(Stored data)
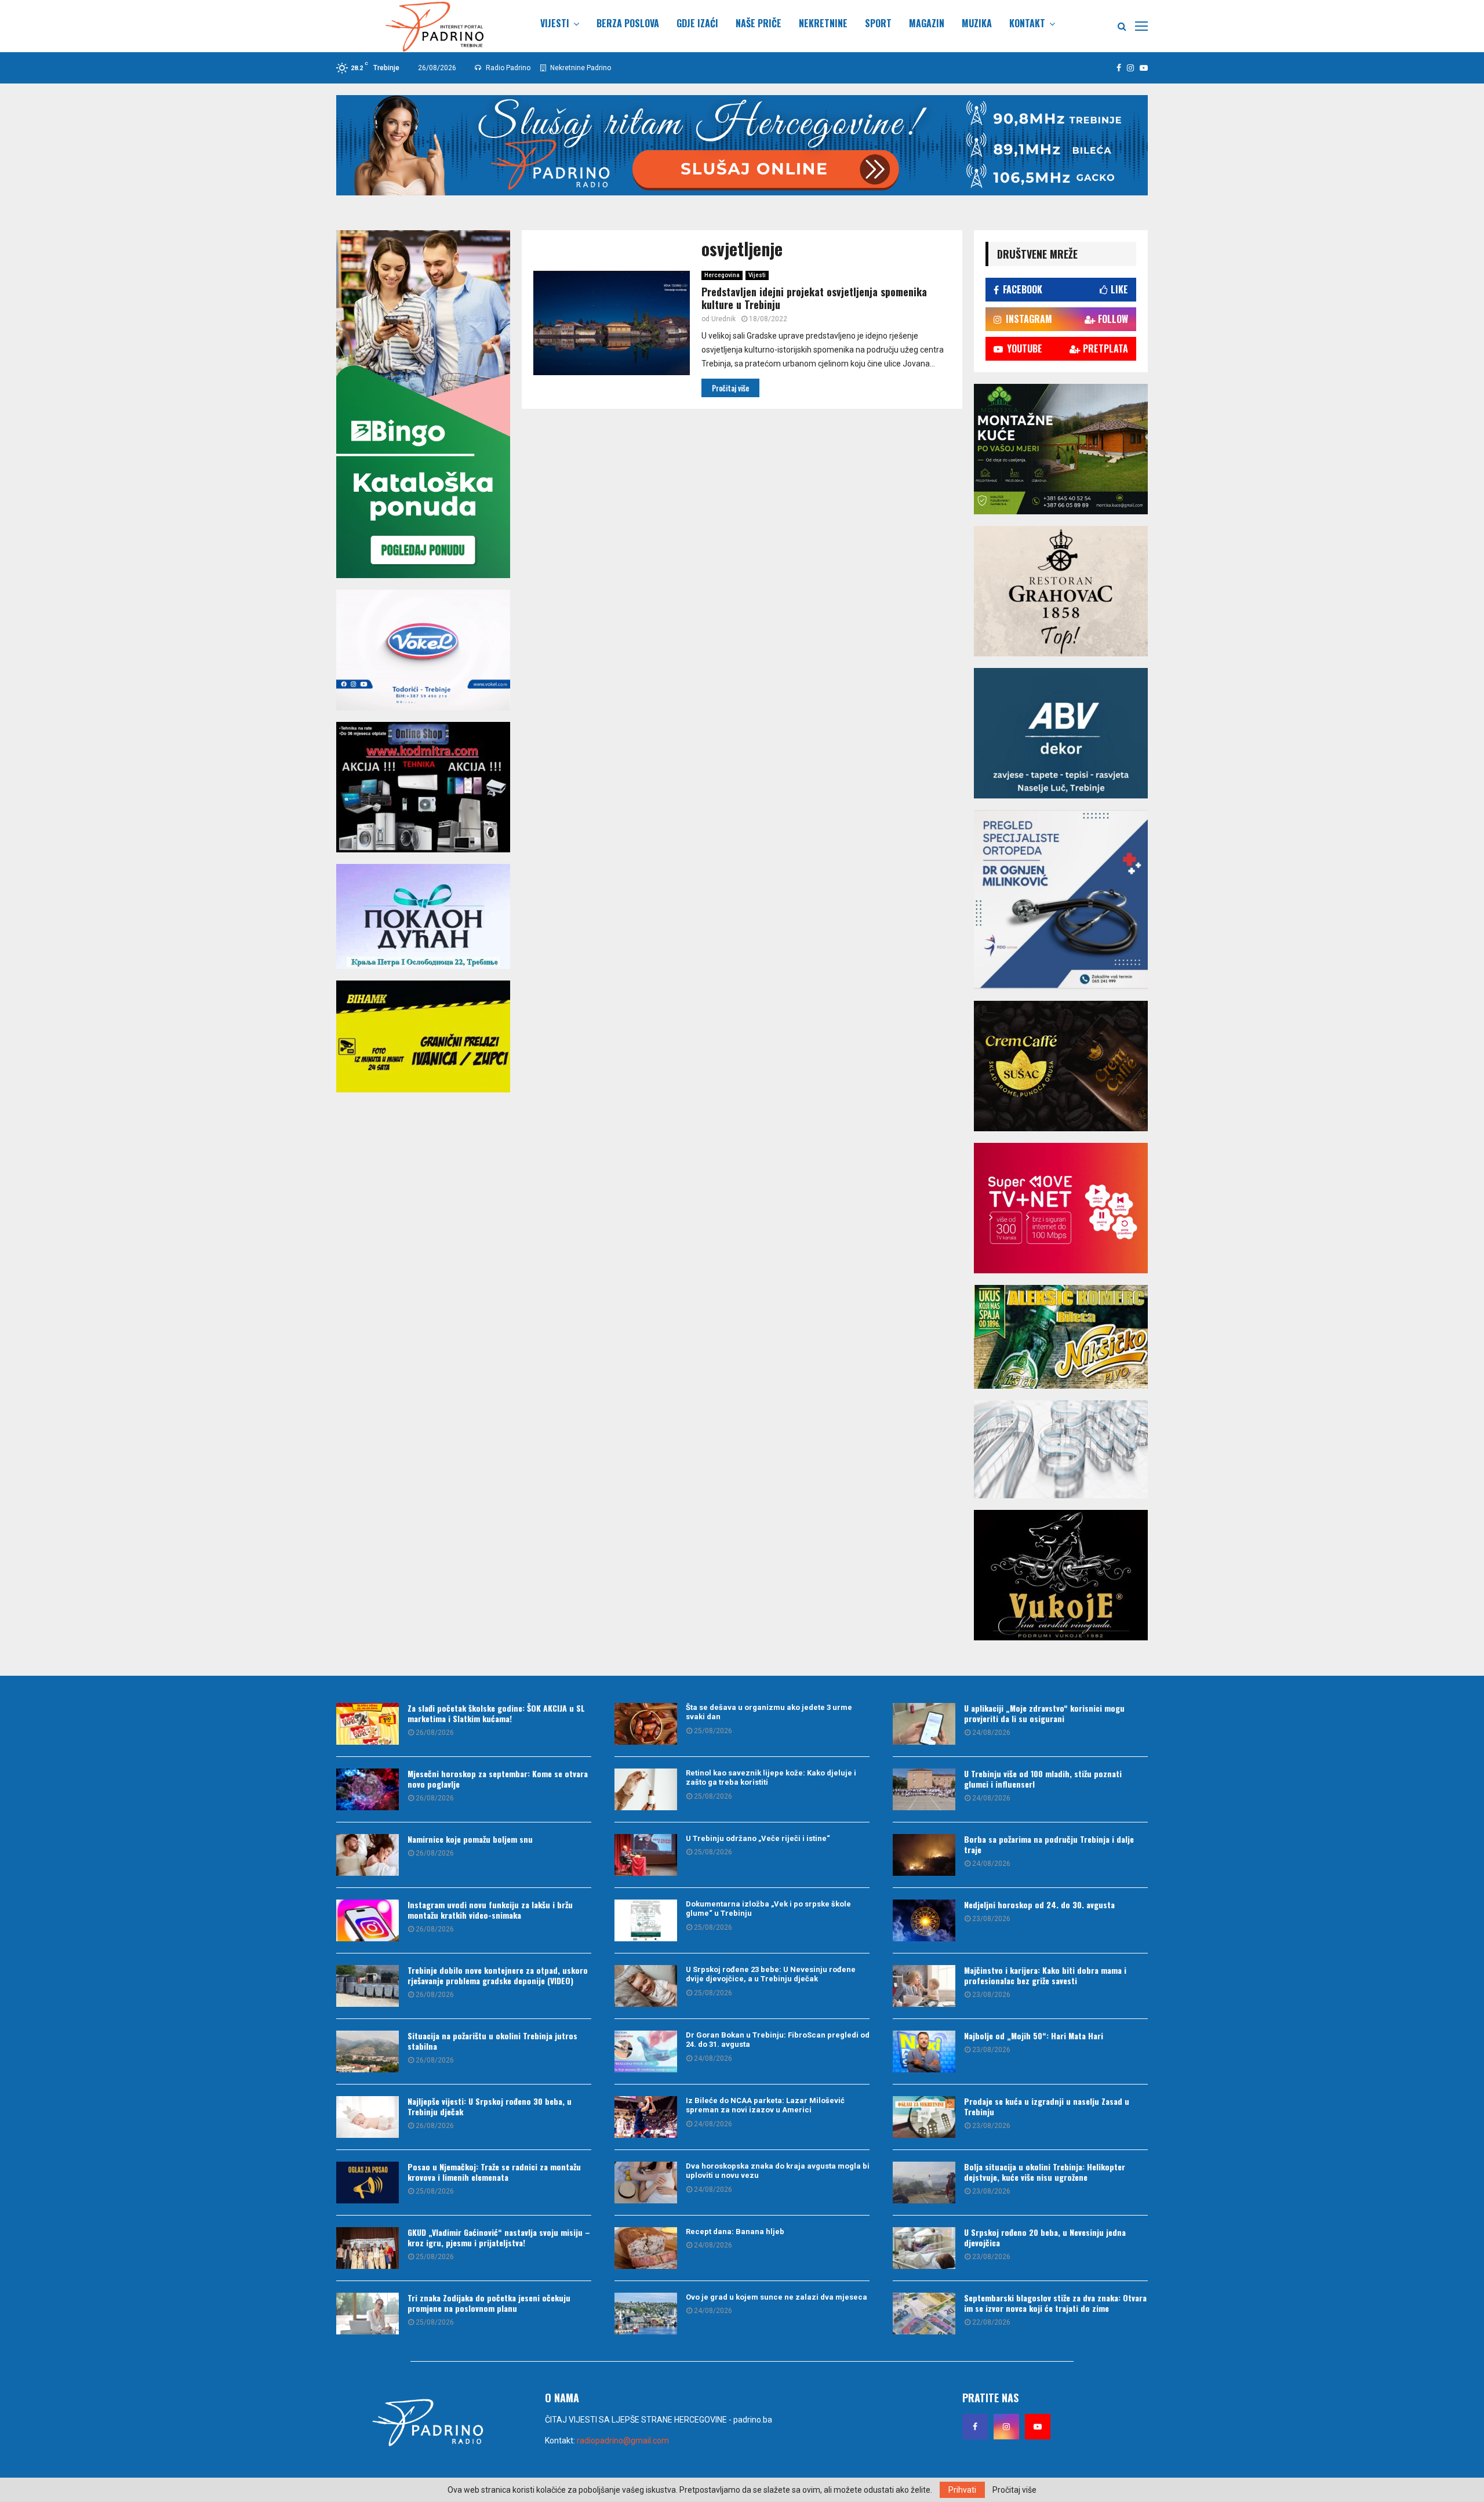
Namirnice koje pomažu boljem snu (470, 1839)
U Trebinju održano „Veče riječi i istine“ (758, 1838)
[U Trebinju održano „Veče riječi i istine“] (645, 1855)
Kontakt (1027, 23)
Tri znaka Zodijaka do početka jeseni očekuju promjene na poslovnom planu (489, 2303)
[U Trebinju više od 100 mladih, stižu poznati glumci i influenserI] (924, 1789)
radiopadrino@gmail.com (623, 2440)
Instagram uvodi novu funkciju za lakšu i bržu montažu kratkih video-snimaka (490, 1909)
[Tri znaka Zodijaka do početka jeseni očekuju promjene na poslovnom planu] (367, 2313)
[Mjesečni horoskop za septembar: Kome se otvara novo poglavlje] (367, 1789)
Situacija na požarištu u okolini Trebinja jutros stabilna (492, 2040)
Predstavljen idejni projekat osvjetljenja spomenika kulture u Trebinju (814, 298)
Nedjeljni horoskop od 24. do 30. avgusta (1039, 1904)
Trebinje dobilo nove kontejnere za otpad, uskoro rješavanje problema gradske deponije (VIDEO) (498, 1975)
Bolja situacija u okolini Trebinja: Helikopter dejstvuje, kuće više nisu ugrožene (1044, 2171)
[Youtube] (1037, 2426)
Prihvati (962, 2489)
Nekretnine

- What you need to do -
All that is needed is an exact copy of the lines from the top of the entries through the line containing "[U Trebinju više", pictures left out.

- Expected output -
Namirnice koje pomažu boljem snu (470, 1839)
U Trebinju održano „Veče riječi i istine“ (758, 1838)
[U Trebinju održano „Veče riječi i istine“] (645, 1855)
Kontakt (1027, 23)
Tri znaka Zodijaka do početka jeseni očekuju promjene na poslovnom planu (489, 2303)
[U Trebinju više od 100 mladih, stižu poznati glumci i influenserI] (924, 1789)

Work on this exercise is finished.